Ai consumatori dovranno essere offerti conti di base da tutti gli enti creditizi o da un numero di enti creditizi sufficiente a garantirne l'accesso a tutti i consumatori nel loro territorio e a evitare distorsioni della concorrenza, comunque non solo da enti creditizi che offrono funzioni solo online. Tra i servizi collegati ai conti di pagamento di base dovrebbero essere inclusi il deposito di fondi e il prelievo di denaro contante. È opportuno che i consumatori possano effettuare le operazioni di pagamento essenziali, ad esempio l'accredito dello stipendio o di altre prestazioni, il pagamento di fatture o imposte e l'acquisto di beni e servizi, anche ricorrendo ad addebiti diretti, a bonifici, e all'uso di una carta di pagamento.

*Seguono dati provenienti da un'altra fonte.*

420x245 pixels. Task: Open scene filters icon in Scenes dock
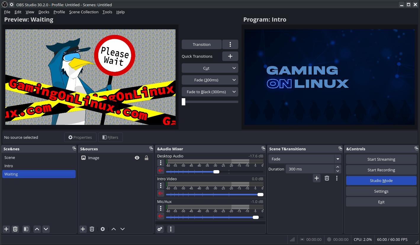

Spese trasparenti e «ragionevoli»

I prestatori di servizi di pagamento dovranno fornire ai consumatori le informazioni precontrattuali attraverso un documento standard, in ordine alle spese del conto di pagamento. I prestatori avranno altresì l'obbligo di fornire gratuitamente al consumatore, almeno una volta all'anno, un riepilogo di tutte le spese sostenute, nonché informazioni con riguardo ai tassi di interesse per i servizi collegati al conto di pagamento.

Relativamente alle spese del conto di base, i suoi i servizi minimi dovranno essere offerti a titolo gratuito o per una spesa ragionevole. Secondo quanto previsto dalla direttiva, la ragionevolezza della spese deve tenere conto almeno dei livelli di reddito nazionali e delle spese medie addebitate dagli enti creditizi nello Stato membro interessato, per i servizi forniti sui conti di pagamento.

Trasferimenti dei conti

In relazione alla disciplina sul trasferimento dei conti di pagamento, i principi stabiliti nel 2008 dallo European Banking Industry Committee forniscono un modello di meccanismo per il trasferimento tra conti di pagamento offerti da banche situate nello stesso Stato membro. Tuttavia, data la loro natura non vincolante, tali principi sono stati applicati in modo non uniforme nell'Unione, con risultati inefficaci. Inoltre, detti principi disciplinano solo il trasferimento del conto di pagamento a livello nazionale e non riguardano il trasferimento transfrontaliero. In tal senso, la nuova direttiva impone ai prestatori l'obbligo di offrire ai consumatori una procedura chiara, veloce e certa per trasferire i conti di pagamento, compresi i conti di pagamento con caratteristiche di base.

Tutele contro le perdite

Il legislatore europeo protegge inoltre i consumatori da perdite finanziarie, comprese le spese e gli interessi, causate da eventuali errori commessi dai prestatori di servizi di pagamento interessati dal processo di trasferimento; i consumatori dovranno pertanto essere sollevati dalle perdite finanziarie derivanti dal pagamento di spese supplementari, interessi o altri oneri nonché sanzioni pecuniarie, penali o qualsiasi altro tipo di danno finanziario a causa del ritardo nell'esecuzione del pagamento.